価格変動はマネーマネジメントにどう影響するか?
価格変動はマネーマネジメントにどのような影響を及ぼすでしょうか?
ひとつは株式にみられるように価格帯によって、1ティックあたりの変動幅が異なることです。株式の呼び値は、2000円以下が1円単位、3000円以下が5円、3000円を超えると10円というように、価格を動かす単位が価格帯によって異なっています。
すると過去データの検証をする場合に、時期の選び方という問題が生じてきます。
たとえば、88年、89年のようなバブルの絶頂期の価格データで検証したからといって、現在の市場環境にどれだけ役に立つのか疑問ですよね。
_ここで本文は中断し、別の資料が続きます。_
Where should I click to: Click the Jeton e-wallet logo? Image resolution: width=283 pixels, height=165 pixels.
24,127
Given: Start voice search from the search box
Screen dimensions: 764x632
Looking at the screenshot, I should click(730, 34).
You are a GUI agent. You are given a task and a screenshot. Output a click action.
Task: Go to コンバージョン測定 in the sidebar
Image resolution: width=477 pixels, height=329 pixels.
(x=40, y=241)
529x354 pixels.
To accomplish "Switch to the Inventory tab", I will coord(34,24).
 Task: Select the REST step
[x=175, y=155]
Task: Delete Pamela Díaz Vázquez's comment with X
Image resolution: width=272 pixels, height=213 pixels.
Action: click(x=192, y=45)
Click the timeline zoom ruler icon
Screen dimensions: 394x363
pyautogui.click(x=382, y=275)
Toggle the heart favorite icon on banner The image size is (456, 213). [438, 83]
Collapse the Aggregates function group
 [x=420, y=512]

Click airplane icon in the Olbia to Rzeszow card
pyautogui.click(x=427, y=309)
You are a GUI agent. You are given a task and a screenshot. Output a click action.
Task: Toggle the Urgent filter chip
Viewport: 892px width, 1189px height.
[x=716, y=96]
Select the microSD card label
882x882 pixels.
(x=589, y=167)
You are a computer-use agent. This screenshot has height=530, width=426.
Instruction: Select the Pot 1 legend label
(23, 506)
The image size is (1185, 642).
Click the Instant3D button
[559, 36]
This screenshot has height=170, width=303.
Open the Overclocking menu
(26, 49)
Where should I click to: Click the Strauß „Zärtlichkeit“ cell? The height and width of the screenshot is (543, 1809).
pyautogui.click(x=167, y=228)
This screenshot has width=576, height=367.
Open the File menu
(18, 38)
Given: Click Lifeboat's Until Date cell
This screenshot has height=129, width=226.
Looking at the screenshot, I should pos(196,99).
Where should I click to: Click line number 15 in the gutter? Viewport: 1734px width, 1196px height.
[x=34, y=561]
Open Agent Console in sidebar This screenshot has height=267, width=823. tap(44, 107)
現在の価格が10分の1〜5分の1になっている銘柄で運用しても大丈夫なのか? とても不安です。
価格水準そのものもマネーマネジメントに影響を及ぼします。
高騰の激しい商品市場でもいえることです。
穀物や燃料・貴金属相場は数年前とは、まったく異なる変動幅を記録しています。
安かった水準で検証して、今日の乱高下する相場のなかを泳いでいけるのでしょうか? 日々、変動する損益に参ってしまうのではないでしょうか? それが含み益ならまだしも、含み損だった場合は……。
投資活動を中断してしまいかねない要素がつきまといます。
このような価格水準・価格帯による呼び値の変更の問題もFXは無縁のようです。
仮にやや変動幅が大きくなっても、倍率を投資家が調整できるという利点があります。このように考えてくると、FXは比較的マネーマネジメントが楽なようです。